Dans la soirée, elle entend des bruits de pas dehors. Elle se rapproche de la fenêtre et voit des ombres s'approcher de la maison. Quelqu'un enfonce la porte d'entrée.

- On a un message pour vous les filles. Allez toutes dehors.

Elles sortent en silence, telles des religieuses et se disposent en demi-cercle autour des quatre personnes présentes.

- Dès votre arrivée on vous a dit que certaines choses ne se faisaient pas. Fuir, par exemple, ne se fait pas, dit-il en hurlant.

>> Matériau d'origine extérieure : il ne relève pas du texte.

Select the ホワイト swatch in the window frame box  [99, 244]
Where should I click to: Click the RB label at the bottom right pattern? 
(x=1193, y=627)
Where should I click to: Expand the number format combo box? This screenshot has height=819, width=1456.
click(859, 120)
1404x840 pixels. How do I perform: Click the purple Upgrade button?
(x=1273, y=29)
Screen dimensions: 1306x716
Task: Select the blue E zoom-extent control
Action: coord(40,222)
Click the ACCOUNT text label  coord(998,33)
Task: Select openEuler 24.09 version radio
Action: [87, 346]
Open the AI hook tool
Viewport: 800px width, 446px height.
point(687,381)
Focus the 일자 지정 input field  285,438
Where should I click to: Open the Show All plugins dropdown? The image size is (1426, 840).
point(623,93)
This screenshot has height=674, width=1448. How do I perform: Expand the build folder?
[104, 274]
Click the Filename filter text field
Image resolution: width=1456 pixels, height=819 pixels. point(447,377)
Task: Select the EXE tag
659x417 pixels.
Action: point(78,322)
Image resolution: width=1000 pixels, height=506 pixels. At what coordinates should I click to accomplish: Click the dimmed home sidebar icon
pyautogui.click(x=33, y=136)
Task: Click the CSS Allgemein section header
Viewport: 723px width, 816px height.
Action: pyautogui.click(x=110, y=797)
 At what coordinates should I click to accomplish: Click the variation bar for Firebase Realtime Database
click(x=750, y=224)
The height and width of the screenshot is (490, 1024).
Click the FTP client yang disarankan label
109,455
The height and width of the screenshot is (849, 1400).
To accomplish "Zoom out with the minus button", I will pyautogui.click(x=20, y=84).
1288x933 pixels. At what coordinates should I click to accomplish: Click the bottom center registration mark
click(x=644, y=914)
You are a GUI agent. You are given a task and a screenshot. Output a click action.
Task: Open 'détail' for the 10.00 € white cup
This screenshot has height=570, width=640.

Soudain il fait un signe à un des deux hommes qui tire la chétive ombre vers son supérieur. L'homme la saisit par les cheveux et ramène son visage vers lui. La pleine lune éclaire relativement bien la scène pour que les filles puissent identifier la mystérieuse captive.

Ana ne peut retenir ses larmes quand elle voit Sarah. Elle n'est plus qu'une ombre, un squelette suspendu au bras de l'homme. Rouée de coups, ensanglantée, mortifiée.

•On vous a prévenues, ne jouez pas avec nous. Vous êtes notre propriété. Rien, ni personne, dit-il en regardant Sarah, ne peut vous sauver.

Il glisse sa main libre dans son manteau et en sort un silencieux. Sarah ne pleure plus. Le sang a collé ses cheveux sur ses tempes, ses yeux sont gonflés par ses larmes, ou par les coups... Elle regarde fixement l'homme et se met à lui rire au nez. Ana reconnut là son amie : indomptable.

Le visage de l'assassin si proche du sien se voile d'une rage indescriptible. Ses yeux expriment toute la colère et la haine dont il est empli.

Il pose calmement son arme sur la tempe humide de Sarah se tourne vers Ana afin que cette dernière puisse lire sur ses lèvres : « N'aie pas peur, vis ». Il tire. Tout est fini.

- Que ça vous serve de leçon et vous vous occuperez d'elle, dit-il en désignant le corps inerte de la jeune femme.

Toutes les filles rentrent dans la maison, à l'exception d'Ana. Elle ne laissera pas son amie gire ainsi. Elle se dirige vers la remise et s'empare d'une pelle puis creuse.

Quand la nuit cède peu à peu sa place au soleil, elle a fini. Son amie dormira à tout jamais. Elle s'empare d'un tronçon de bois sur lequel elle a gravé : Sarah, enfin libre.

Elle se doit de vivre, pour Sarah et pour toutes ces autres, ses filles sans noms, seulement numérotées, à qui on a volé leurs vies. Alors sans un mot, sans un bruit, elle regagne sa chambre et prend le peu d'affaires dont elle dispose. Elle fouille dans la poche de son blouson et en sort une carte professionnelle : Hôtel Anton, 2 rue des Lilas, 333-564-789.

Aujourd'hui, s'offre sa seconde chance.